I'd appreciate some feedback on whether or not I'm thinking about this problem correctly.
Show whether or not the subsets $Y \subset [0,1]\times[0,1] = X$ are open in $X$ when $X$ has the dictionary order topology. If $Y$ is open in $X$, express $Y$ as a union of basis elements.
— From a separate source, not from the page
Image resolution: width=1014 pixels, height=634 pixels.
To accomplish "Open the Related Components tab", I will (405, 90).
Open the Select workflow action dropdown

If $Y$ is not open in $X$, show that some point in $Y$ does not have a neighborhood in $Y$.
a) $(0,1)\times(0,1) \subset [0,1]\times[0,1]$
b) $(0,1)\times[0,1] \subset [0,1]\times[0,1]$
c) $[0,1]\times(0,1) \subset [0,1]\times[0,1]$
Since our set $X = [0,1]\times[0,1]$ has a least element $[0,0]$ and a greatest element $[1,1]$, then a basis $\mathcal B$ for the order topology on $X$ is $$\mathcal B = \{(x,y): x,y \in X, x < y\} \cup \{[0,y): y \in X\}\cup \{(x,1]: x \in X\}.$$
Thus,
a) $(0,1)\times(0,1)$ = $(0\times0, 1\times1)$
b) $(0,1)\times[0,1]$
not open since the smallest coordinate $0\times0$ does not have a neighborhood in $Y$, since the
x-coordinate of $0\times0$ is not in $Y$. Also, the largest coordinate $1\times1$ does not have a neighborhood in $Y$, since the $x$-coordinate of $1\times1$ is not in $Y$.
c) $[0,1]\times(0,1)$
not open since the smallest coordinate $0\times0$ does not have a neighborhood in $Y$, since the
$y$-coordinate of $0\times0$ is not in $Y$. Also, the largest coordinate $1\times1$ does not have a neighborhood in $Y$, since the $y$-coordinate of $1\times1$ is not in $Y$.
Best Answer
It looks to me as if you have a fundamental misunderstanding of some kind. In your answer to (b) you write:
This doesn’t make sense: $Y$ is a set of ordered pairs of real numbers, so individual coordinates of those ordered pairs can’t possibly be elements of $Y$. In any case the point $1\times 1$, or $\langle 1,1\rangle$ as I prefer to write it, isn’t in $Y=(0,1)\times[0,1]$ anyway, since its first coordinate isn’t in $(0,1)$, so whether $\langle 1,1\rangle$ has an open nbhd in $Y$ is irrelevant.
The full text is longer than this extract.